(EXERCISE AIM) Every entry below should be printed exactly, without its images.

---------- EXERCISE DATA

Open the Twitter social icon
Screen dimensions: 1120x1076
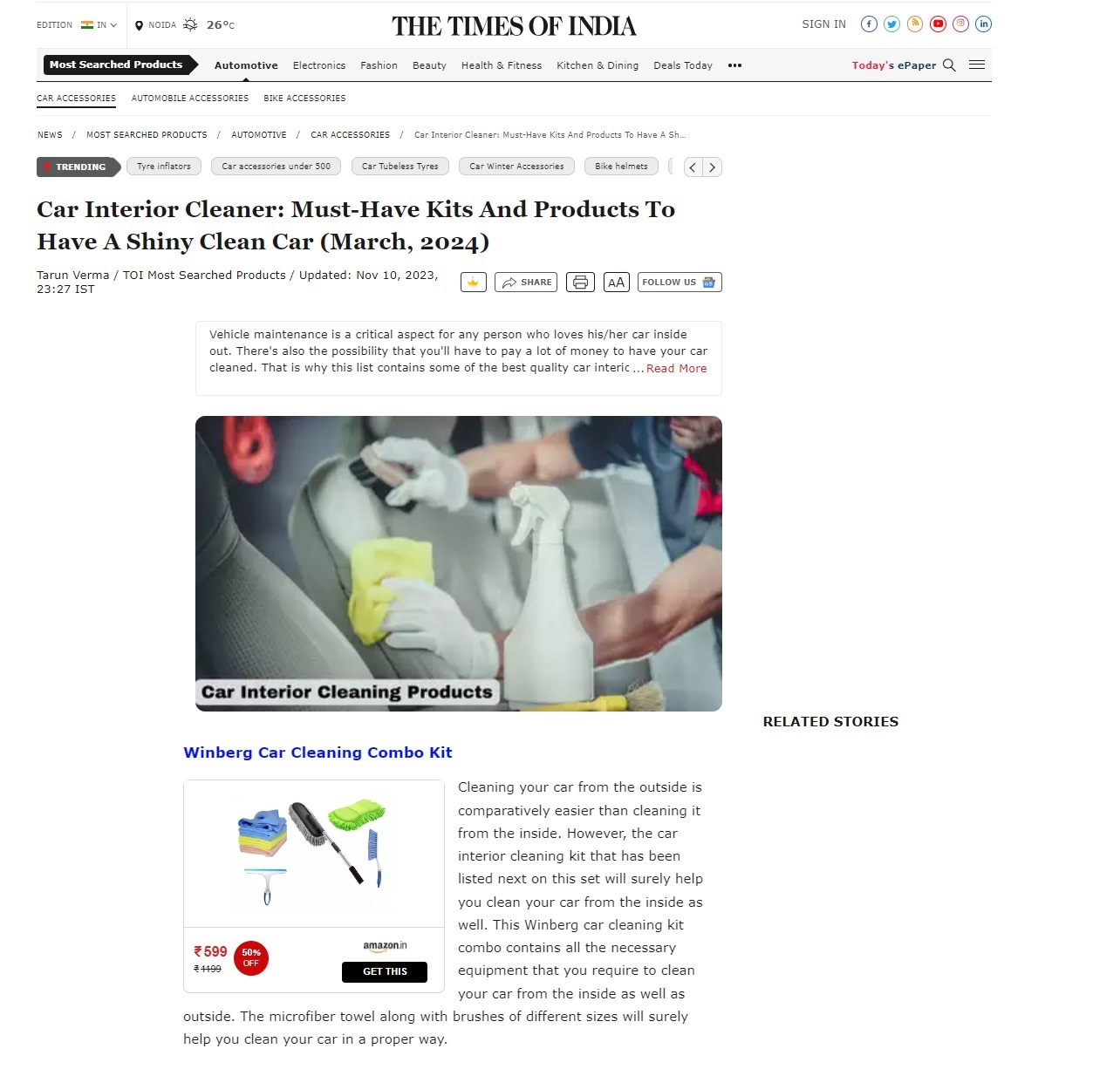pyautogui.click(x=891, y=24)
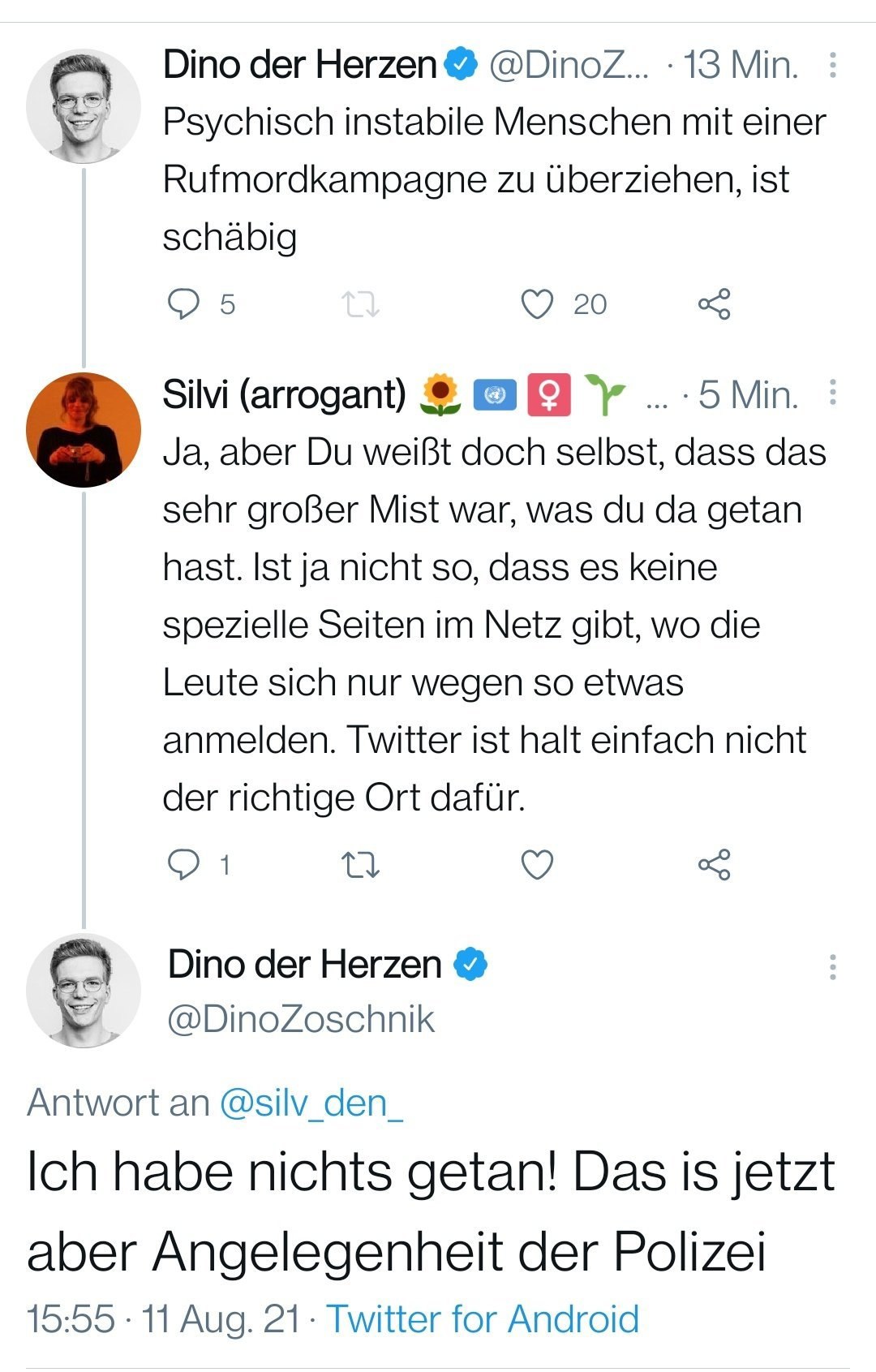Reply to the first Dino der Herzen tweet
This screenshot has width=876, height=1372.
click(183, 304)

--------------------

(RESULT FOR THIS TASK)
Open the Twitter social icon
Screen dimensions: 1120x1076
pyautogui.click(x=891, y=24)
Reply to the first Dino der Herzen tweet
This screenshot has width=876, height=1372.
click(183, 304)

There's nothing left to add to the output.